The picture above is a homestead certificate issued to Alphonso Hall in 1882 and signed by President Chester A Arthur. This Homestead certificate is for a 160 acre parcel of land in the southwest quarter of Section 34. In December 1871, the state of Minnesota granted all odd numbered sections of land extending along the proposed right-of-way of the St. Paul & Sioux City Railway Company to that company. This was the so-called "ten-mile limit" extending for 5 mi on either side of any rail line planned by a railroad company. Even-numbered sections had been retained by the government for homestead or for sale to actual settlers. Alphonso Hall and his family are listed on the 1880 Federal Census roster for Grand Prairie township, though not on the 1875 census.

==Demographics==
As of the census of 2000, there were 227 people, 82 households, and 61 families residing in the township. The population density was 6.4 PD/sqmi. There were 90 housing units at an average density of 2.5 /sqmi. The racial makeup of the township was 97.80% White, 2.20% from other races. Hispanic or Latino of any race were 2.64% of the population.

There were 82 households, out of which 34.1% had children under the age of 18 living with them, 69.5% were married couples living together, 4.9% had a female householder with no husband present, and 24.4% were non-families. 23.2% of all households were made up of individuals, and 8.5% had someone living alone who was 65 years of age or older. The average household size was 2.77 and the average family size was 3.24.
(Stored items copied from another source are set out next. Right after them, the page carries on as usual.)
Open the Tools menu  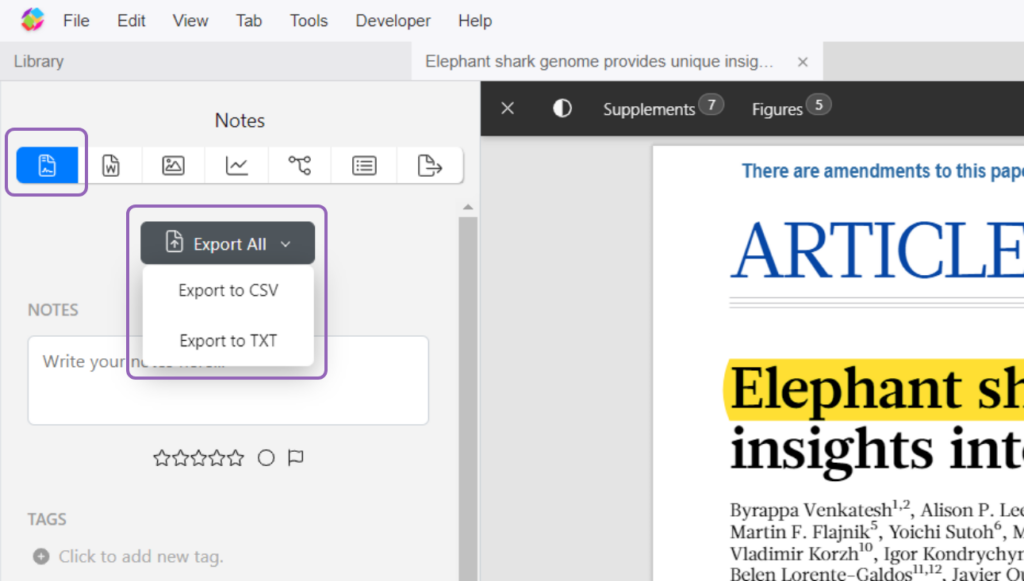click(308, 20)
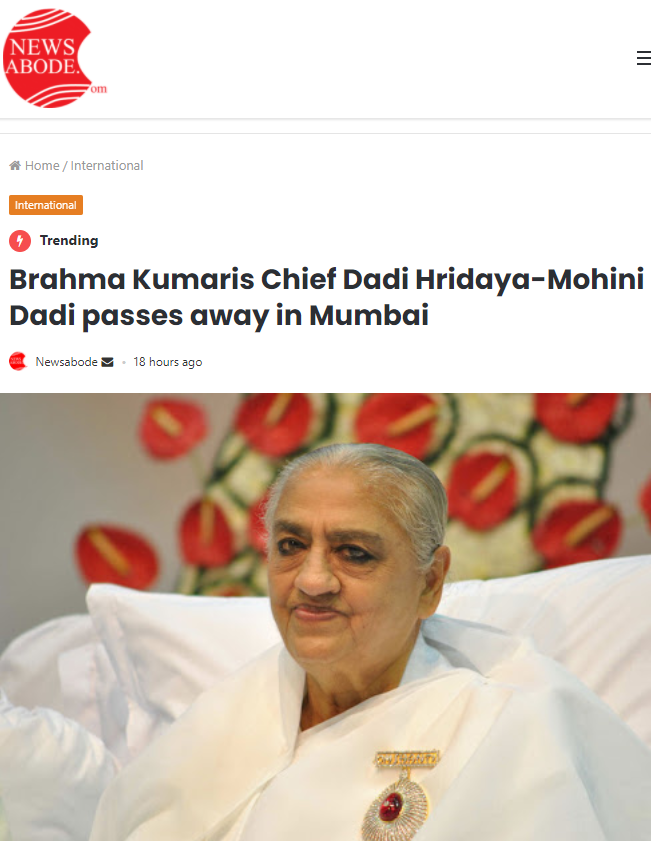
Task: Click the News Abode logo
Action: coord(54,58)
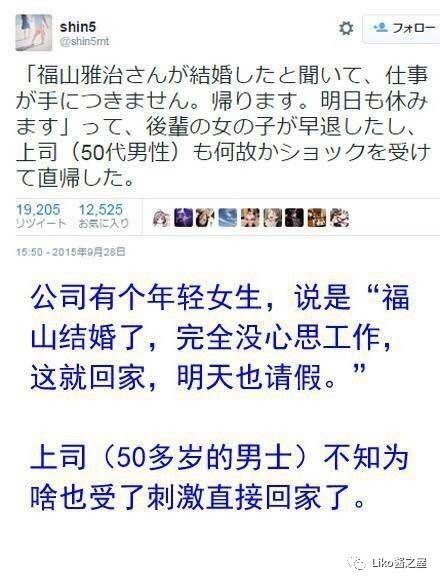440x582 pixels.
Task: Open the @shin5mt handle link
Action: coord(85,41)
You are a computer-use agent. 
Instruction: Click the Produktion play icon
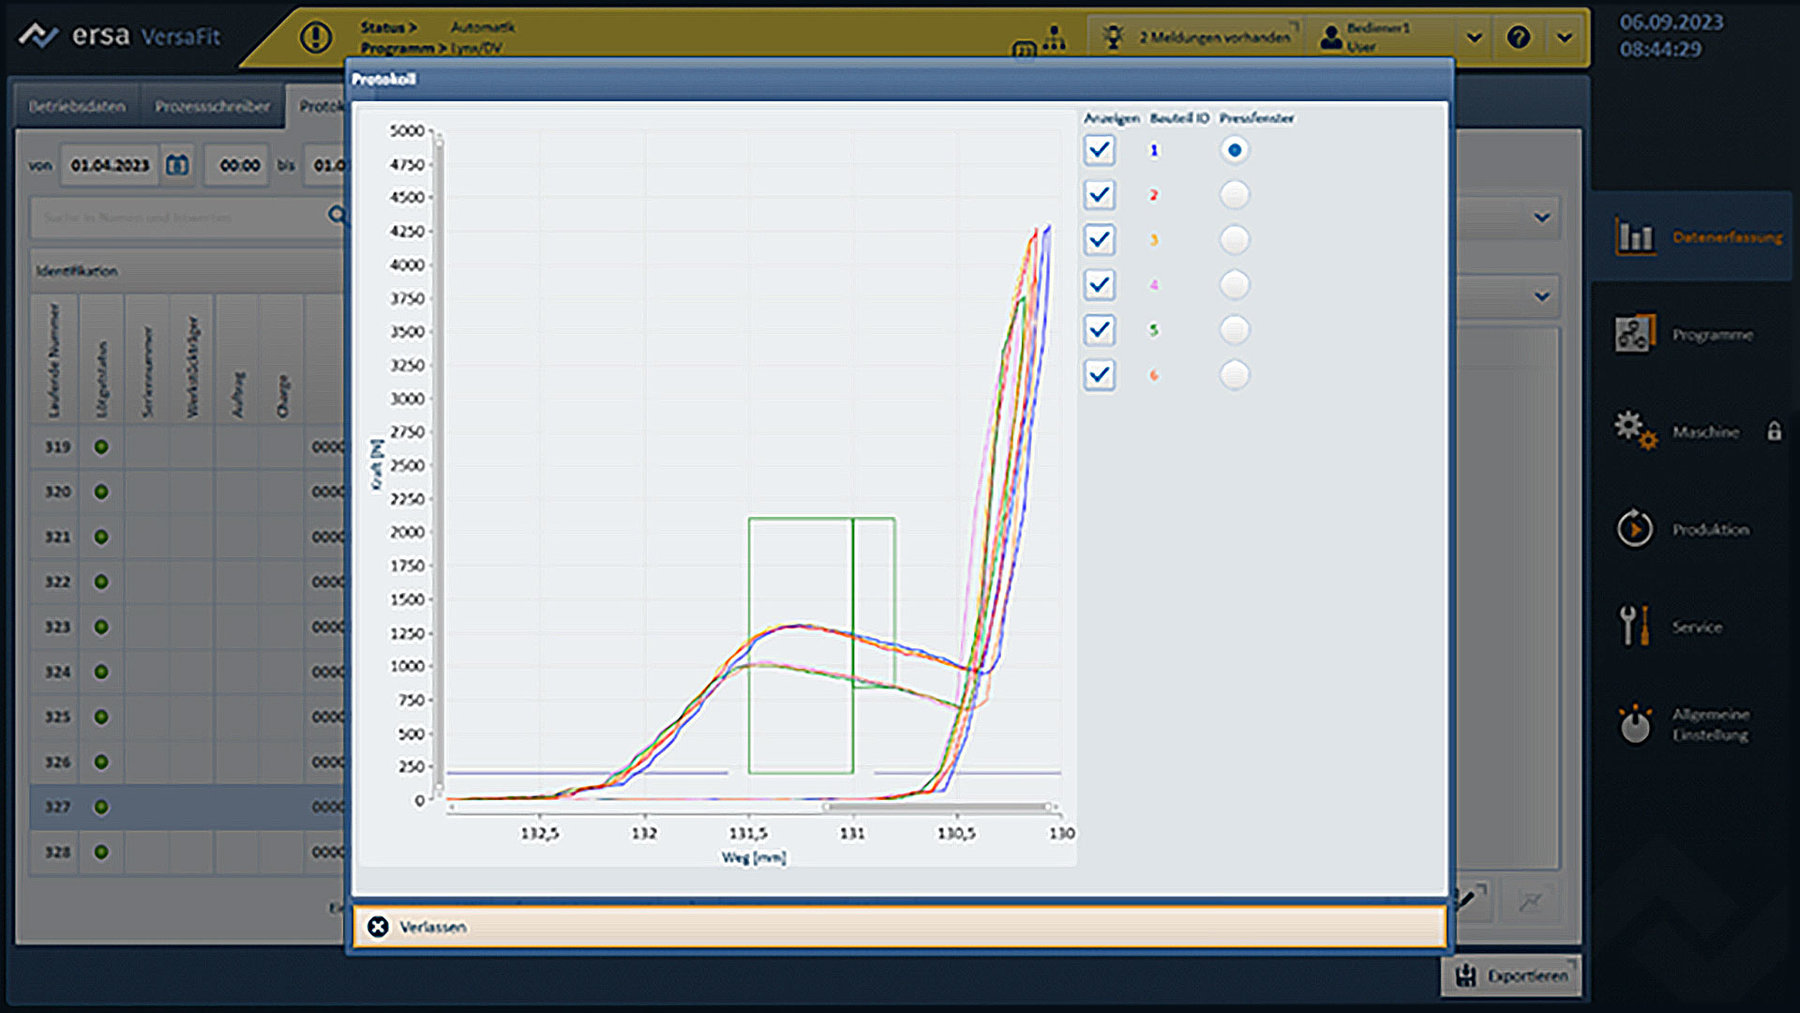(1635, 528)
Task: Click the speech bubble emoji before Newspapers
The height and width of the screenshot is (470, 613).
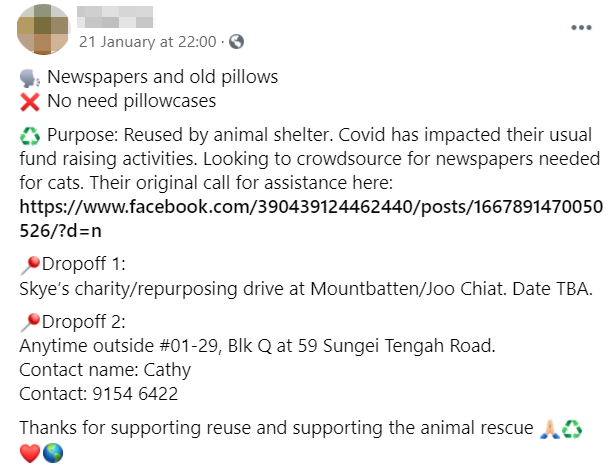Action: point(29,78)
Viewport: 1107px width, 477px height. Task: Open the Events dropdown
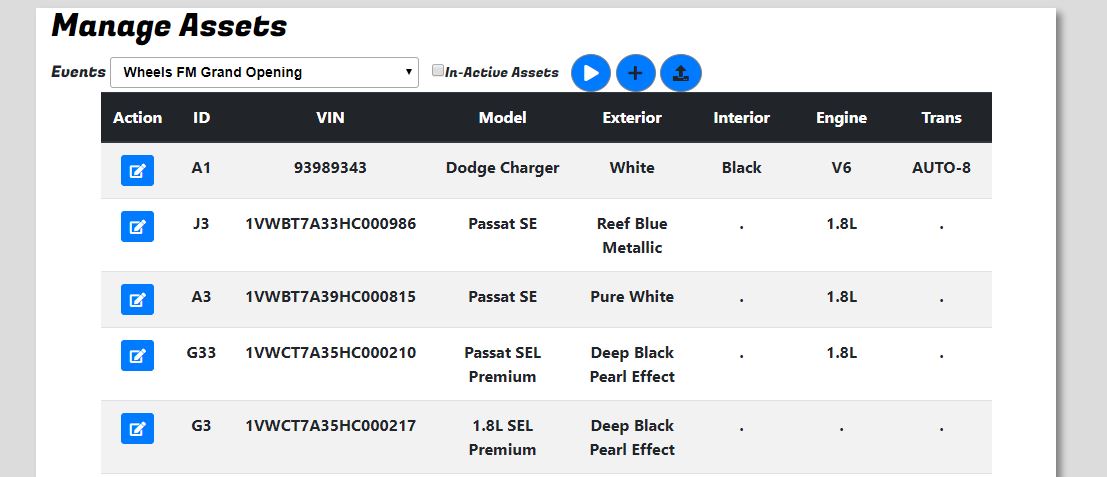(264, 72)
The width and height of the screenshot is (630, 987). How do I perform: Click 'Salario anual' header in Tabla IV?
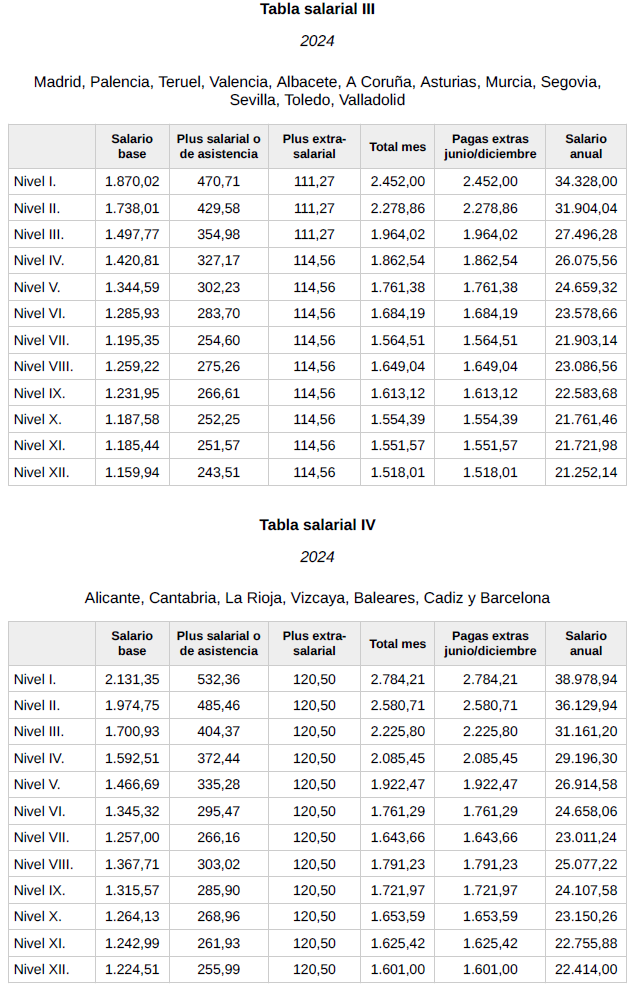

In the township the population was spread out, with 29.1% under the age of 18, 7.9% from 18 to 24, 22.9% from 25 to 44, 25.6% from 45 to 64, and 14.5% who were 65 years of age or older. The median age was 39 years. For every 100 females, there were 100.9 males. For every 100 females age 18 and over, there were 111.8 males.

The median income for a household in the township was $34,500, and the median income for a family was $45,833. Males had a median income of $14,375 versus $13,750 for females. The per capita income for the township was $16,192. About 3.3% of families and 6.8% of the population were below the poverty line, including 8.1% of those under the age of eighteen and 5.7% of those 65 or over.

==Politics==
Grand Prairie Township is located in Minnesota's 1st congressional district, represented by Mankato educator Tim Walz, a Democrat. At the state level, Grand Prairie Township is located in Senate District 22, represented by Republican Doug Magnus, and in House District 22A, represented by Republican Joe Schomacker.

==Local politics==
Grand Prairie Township is represented by Nobles County Commissioner Gene Metz.